Daily Column – 7th January 2022


He has the Supreme Court come in on their day off. A special hearing on the White House’s two vaccine mandates will be held by the Supreme Court today. It will decide whether or not they can go through.

It all started in November, when President Biden set a January 4 deadline for people who work in government-funded health care facilities to be vaccinated or get tested every week, and for people who work in businesses with more than 100 people in the US to be vaccinated or tested every week. The deadline was pushed back to February 9 because the announcement caused a legal mess that looked like a Whattaburger after 11pm.

By the end of November, 12 states had filed a lawsuit against the Biden administration because they didn’t want to follow the law. The U.S. Court of Appeals for the 5th Circuit blocked the mandate, then the 6th Circuit blocked that block, and the case was sent to the U.S. Supreme Court, which will decide the case.

A group of people don’t like what they’

Business owners, religious groups, and Republican-led state governors are going to say that the federal government is going too far with the vaccine mandates, and that they could make it more difficult for businesses to find workers.
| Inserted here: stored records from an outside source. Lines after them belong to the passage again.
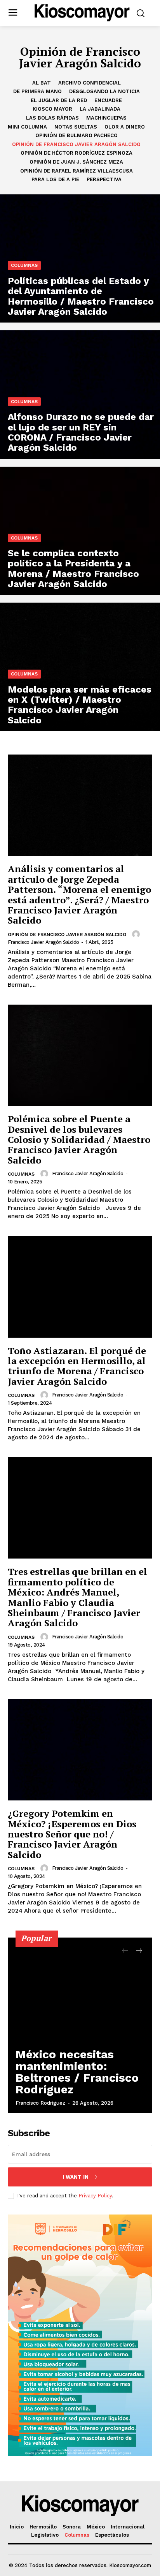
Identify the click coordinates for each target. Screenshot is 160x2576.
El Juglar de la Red (59, 100)
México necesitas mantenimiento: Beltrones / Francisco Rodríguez (77, 2071)
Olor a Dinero (124, 127)
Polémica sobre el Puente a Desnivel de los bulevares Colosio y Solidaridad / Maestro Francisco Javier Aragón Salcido (79, 1139)
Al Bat (41, 83)
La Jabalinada (100, 109)
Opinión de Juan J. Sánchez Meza (76, 162)
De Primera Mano (37, 91)
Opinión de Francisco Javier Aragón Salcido (76, 144)
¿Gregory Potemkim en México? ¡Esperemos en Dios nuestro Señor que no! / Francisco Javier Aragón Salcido (72, 1834)
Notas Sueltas (75, 127)
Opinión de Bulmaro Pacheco (76, 135)
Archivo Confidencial (89, 83)
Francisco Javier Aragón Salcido (43, 942)
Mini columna (27, 127)
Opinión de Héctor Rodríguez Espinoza (76, 153)
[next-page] (138, 1951)
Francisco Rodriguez (40, 2103)
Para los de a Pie (55, 179)
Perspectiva (104, 179)
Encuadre (108, 100)
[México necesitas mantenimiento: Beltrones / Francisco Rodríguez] (80, 2025)
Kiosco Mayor (52, 109)
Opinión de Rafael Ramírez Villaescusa (76, 171)
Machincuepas (106, 118)
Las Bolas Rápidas (52, 118)
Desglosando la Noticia (104, 91)
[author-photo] (137, 934)
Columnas (24, 265)
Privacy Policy (95, 2196)
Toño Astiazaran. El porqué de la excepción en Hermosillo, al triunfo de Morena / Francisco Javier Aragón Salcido (77, 1366)
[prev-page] (124, 1951)
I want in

They also say that employers will have to pay for the Covid tests out of their Friday pizza party fund.

This is one thing you need to know about today’s hearing: SCOTUS won’t be deciding if the mandates are legal, but whether the Biden team can put them into place while lower courts are still deciding.
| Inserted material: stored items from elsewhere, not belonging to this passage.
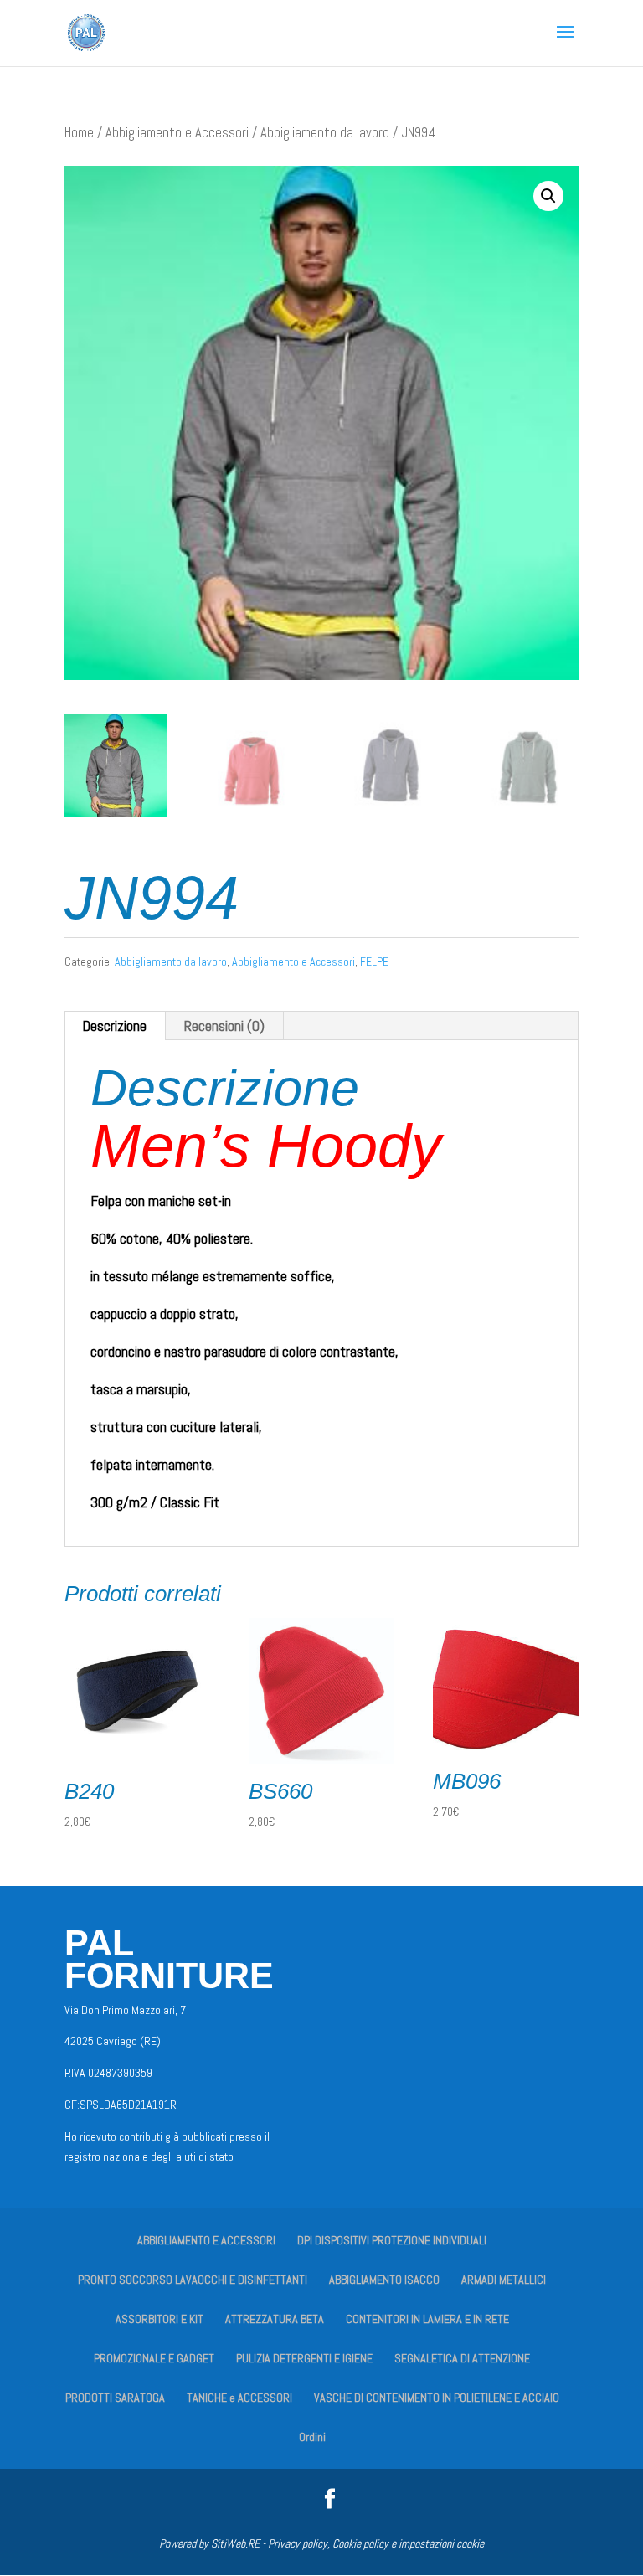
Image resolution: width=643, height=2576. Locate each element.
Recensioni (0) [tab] (224, 1025)
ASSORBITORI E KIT (159, 2318)
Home (79, 133)
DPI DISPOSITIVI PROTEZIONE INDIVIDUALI (391, 2240)
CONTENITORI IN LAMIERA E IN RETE (427, 2318)
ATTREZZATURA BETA (274, 2318)
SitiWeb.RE (235, 2543)
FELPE (374, 961)
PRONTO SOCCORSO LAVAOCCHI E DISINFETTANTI (192, 2279)
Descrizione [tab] (114, 1025)
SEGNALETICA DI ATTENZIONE (462, 2358)
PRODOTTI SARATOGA (115, 2397)
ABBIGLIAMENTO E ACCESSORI (206, 2240)
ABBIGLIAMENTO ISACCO (384, 2279)
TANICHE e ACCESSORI (239, 2397)
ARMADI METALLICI (503, 2279)
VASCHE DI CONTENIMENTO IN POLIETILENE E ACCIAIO (436, 2397)
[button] (548, 196)
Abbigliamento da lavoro (324, 133)
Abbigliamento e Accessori (177, 133)
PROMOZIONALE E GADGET (154, 2358)
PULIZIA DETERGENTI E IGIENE (304, 2358)
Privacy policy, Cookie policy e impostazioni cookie (376, 2543)
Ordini (312, 2437)
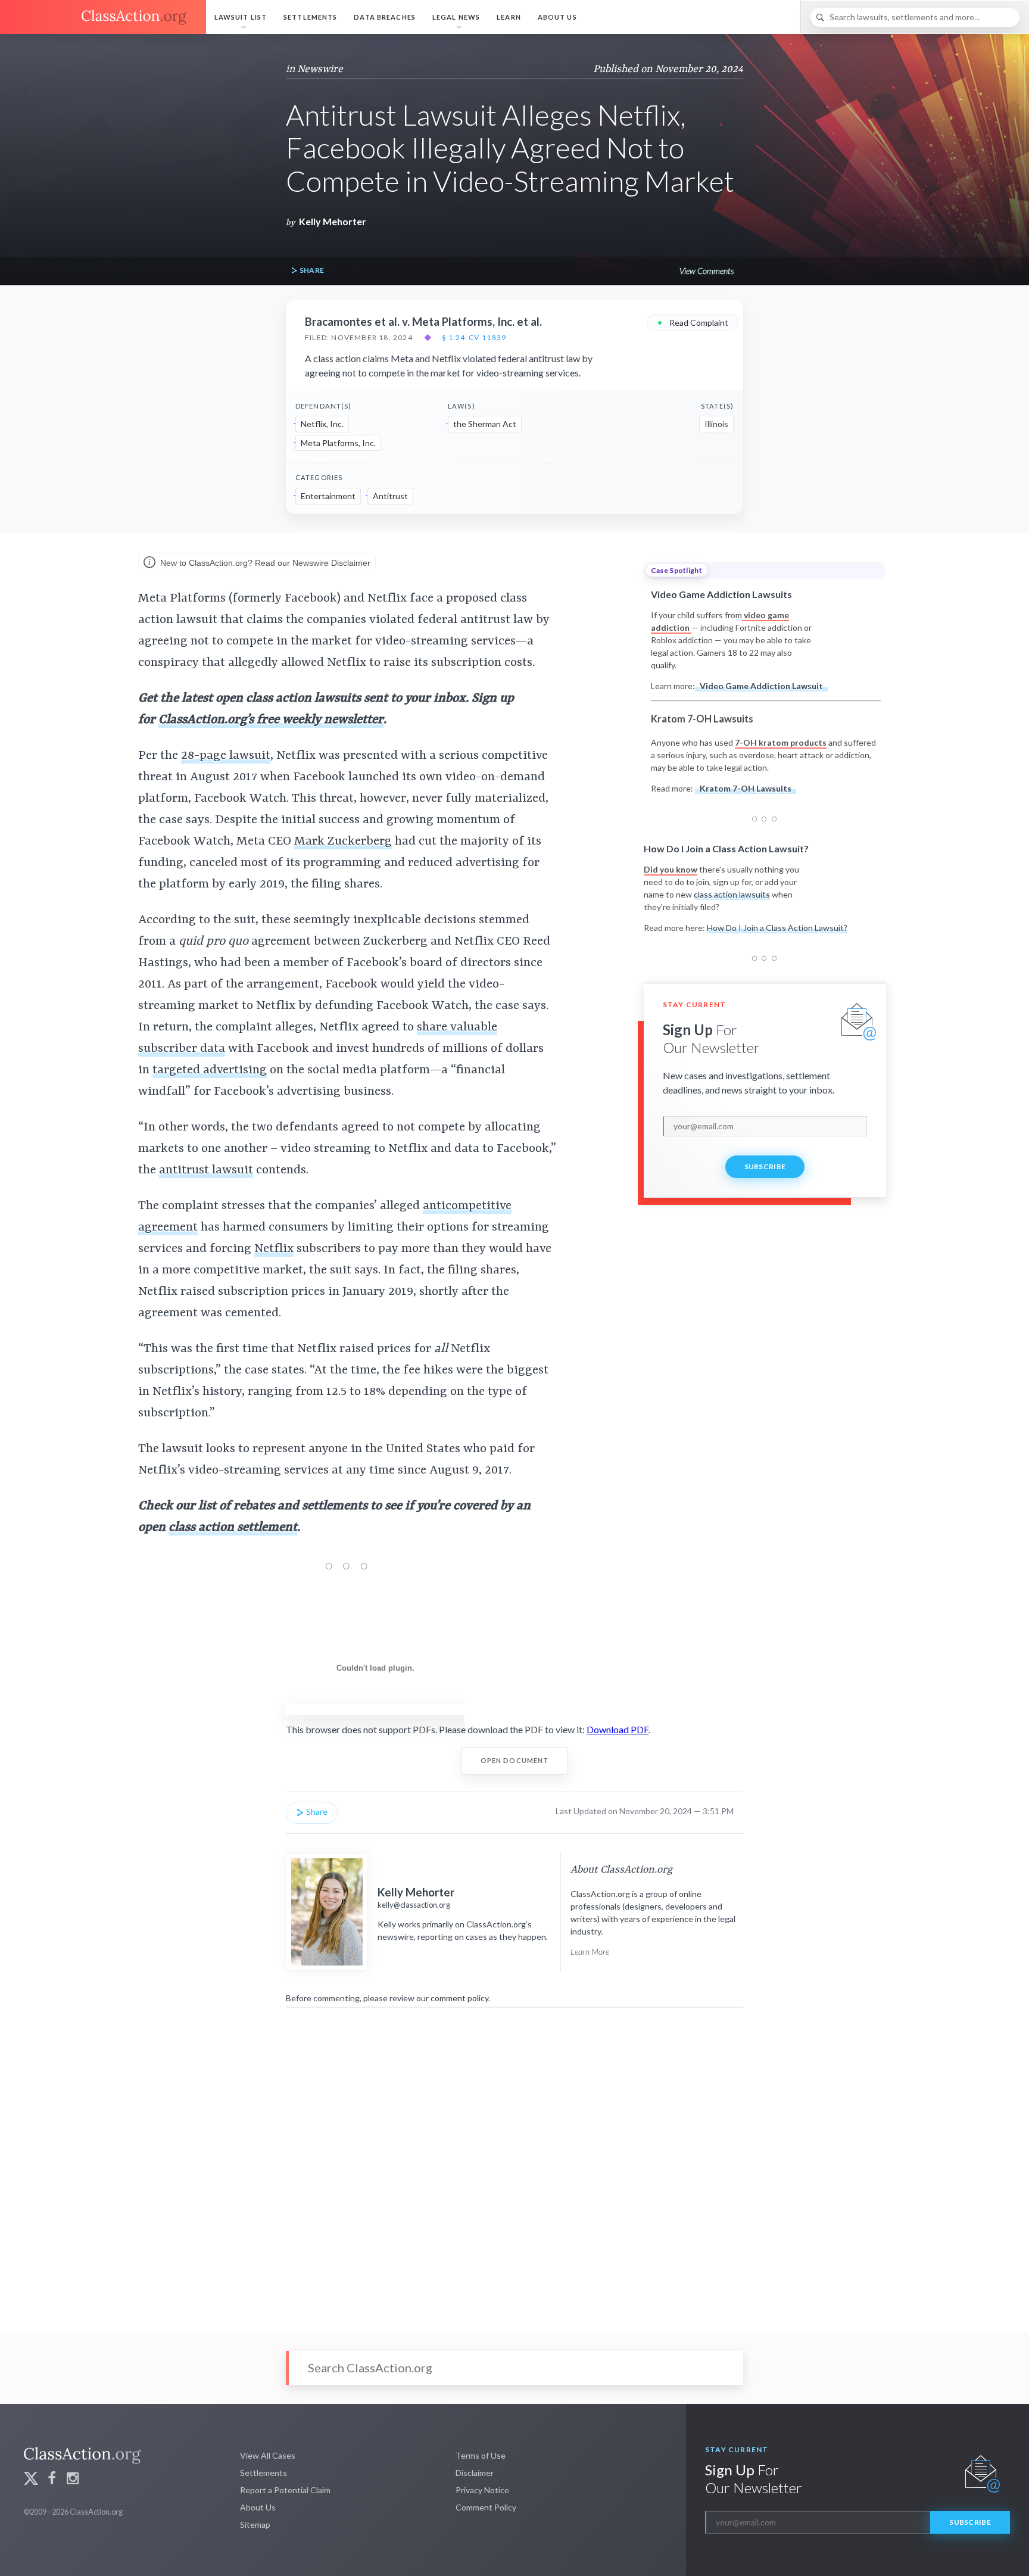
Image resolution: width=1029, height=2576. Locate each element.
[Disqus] (514, 2161)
It’s hard to predict what the court will say because the federal government has never tried to make employers follow a vaccine-or-test policy. People on the Supreme Court aren’t very fond of very strict federal rules. This is because they have a 6–3 conservative majority. In August, the Supreme Court turned down an extension of the federal eviction moratorium because the Centers for Disease Control and Prevention didn’t have the power to do it.

A group of people who were on the same side as the other justices voted to uphold vaccine mandates in New York and Maine.

Looking at the next few years…

People at some businesses aren’t waiting for the decision to be made before they act. Everyone who works for Starbucks in the United States was told on Monday that they had to get vaccinated or have regular tests starting on February 9.